Muy cerca de allí se encontraba el busto que la Tertulia Flamenca de Radio Sevilla levantó en 1968 en reconocimiento de Pastora Pavón, Niña de los Peines, que ha sido la cantaora más completa de la historia del flamenco. Entonces estaba sóla, porque ahora aparece acompañada de Manolo Caracol y del torero Manuel Jiménez Chicuelo en una alineación escultórica a tres, fruto snob de la reciente remodelación de la Alameda, emblemático rincón de Sevilla, otrora repleto de cafés-cantantes, meublés y otros locales de vida alegre aparentemente prohibidos. Una noche Clemente me empezó a hablar de La Niña de los Peines, de quien conocía extraordinarias historias. Pastora había fallecido en 1969, después de años fuera de sí por una efermedad mental. Y había sido niña precoz del cante con sólo 8 años. Todo esto me lo contaba con naturalidad, preguntándome si yo sabía algo más de ella. Buscando el mano a mano. Con Diego de momento en silencio. Yo le comenté que Lorca se quedó prendado de Pastora como artista. Que la fue a buscar un día con Sánchez Mejías a La Parra de la Bomba -en Cádiz- para llevársela a Madrid a un espectáculo flamenco que este último había escrito (producido también) para La Argentinita, su amante bailaora. De nombre Las Calles de Cádiz, recreaba la vida flamenca de esa ciudad atlántica. Un espectáculo de éxito que se estrenó en el Teatro Español en 1933. Que se repitió en los primeros meses de la guerra civil en el Coliseum a beneficio del Socorro Rojo Internacional, compartiendo La Niña de los Peines reparto en el cante con Caracol el del bulto y su hijo, que en aquellos años era Niño Caracol.

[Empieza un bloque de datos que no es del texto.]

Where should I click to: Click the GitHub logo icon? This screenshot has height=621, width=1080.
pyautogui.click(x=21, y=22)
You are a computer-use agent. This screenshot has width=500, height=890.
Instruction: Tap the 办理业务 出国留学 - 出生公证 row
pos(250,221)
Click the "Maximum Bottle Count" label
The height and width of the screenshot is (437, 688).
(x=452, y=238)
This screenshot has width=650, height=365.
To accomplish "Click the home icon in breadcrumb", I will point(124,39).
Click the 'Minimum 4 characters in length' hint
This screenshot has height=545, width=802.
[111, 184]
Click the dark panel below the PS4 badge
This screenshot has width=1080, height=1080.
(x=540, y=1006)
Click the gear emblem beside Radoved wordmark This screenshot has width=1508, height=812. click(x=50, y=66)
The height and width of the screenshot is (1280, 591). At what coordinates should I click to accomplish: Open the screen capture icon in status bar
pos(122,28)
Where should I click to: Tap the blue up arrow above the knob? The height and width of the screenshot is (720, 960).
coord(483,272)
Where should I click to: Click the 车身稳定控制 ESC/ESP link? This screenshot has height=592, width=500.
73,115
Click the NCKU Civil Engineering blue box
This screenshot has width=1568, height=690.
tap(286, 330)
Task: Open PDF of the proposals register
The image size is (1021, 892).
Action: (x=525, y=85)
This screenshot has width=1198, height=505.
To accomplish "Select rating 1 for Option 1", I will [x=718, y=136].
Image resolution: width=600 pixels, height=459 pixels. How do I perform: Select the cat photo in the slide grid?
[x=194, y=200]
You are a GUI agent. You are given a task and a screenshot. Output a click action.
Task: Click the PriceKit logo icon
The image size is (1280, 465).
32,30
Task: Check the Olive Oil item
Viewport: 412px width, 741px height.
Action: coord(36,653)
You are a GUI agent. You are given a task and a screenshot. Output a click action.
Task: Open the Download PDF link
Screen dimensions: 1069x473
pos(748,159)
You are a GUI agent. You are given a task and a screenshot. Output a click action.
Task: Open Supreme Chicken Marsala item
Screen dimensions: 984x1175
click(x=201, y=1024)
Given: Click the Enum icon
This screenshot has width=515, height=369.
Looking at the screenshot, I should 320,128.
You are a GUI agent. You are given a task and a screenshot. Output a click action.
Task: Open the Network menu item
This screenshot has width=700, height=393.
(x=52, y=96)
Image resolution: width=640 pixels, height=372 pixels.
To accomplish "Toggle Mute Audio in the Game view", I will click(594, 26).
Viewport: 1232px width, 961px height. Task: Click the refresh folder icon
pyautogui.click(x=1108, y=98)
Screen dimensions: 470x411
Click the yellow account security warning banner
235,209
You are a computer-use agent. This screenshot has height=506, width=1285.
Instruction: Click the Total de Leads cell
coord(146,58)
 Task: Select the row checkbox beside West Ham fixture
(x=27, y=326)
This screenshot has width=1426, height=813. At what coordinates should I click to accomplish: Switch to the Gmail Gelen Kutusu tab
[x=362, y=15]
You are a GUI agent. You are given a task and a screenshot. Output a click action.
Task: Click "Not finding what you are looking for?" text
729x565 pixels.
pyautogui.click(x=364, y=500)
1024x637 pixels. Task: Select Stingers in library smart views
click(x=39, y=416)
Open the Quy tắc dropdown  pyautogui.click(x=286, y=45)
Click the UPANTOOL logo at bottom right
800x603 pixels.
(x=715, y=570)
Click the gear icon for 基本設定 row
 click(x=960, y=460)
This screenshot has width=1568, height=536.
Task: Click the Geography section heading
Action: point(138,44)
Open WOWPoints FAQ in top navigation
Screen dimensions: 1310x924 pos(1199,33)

Y que fue también el de su retirada de los escenarios. En 1940 -esta vez en el Calderón-, no ya con una bailaora (La Argentinita) como artista principal sino con Concha Piquer, la voz del momento. Diego nos interrumpió a modo de guinda. Y se ganó el sitio en la conversación revelando que en los años 20 Pastora vivía en la calle Arce, donde descubrió que un sobrino consentido le había robado varias piezas de brillantes, denunciándolo sin ningún tipo de piedad a los municipales. Esto ocurría ya casi al alba, amenazando ya el sol sobre el busto de bronce de aquella Niña. Testigo muda de nuestras cosas. Y que ahora vuelve a estar cerca de Caracol. Con el torero Chicuelo a su vera. El (re)inventor de la chicuelina. Que es como ejecutábamos los quites en aquel velador de la Alameda.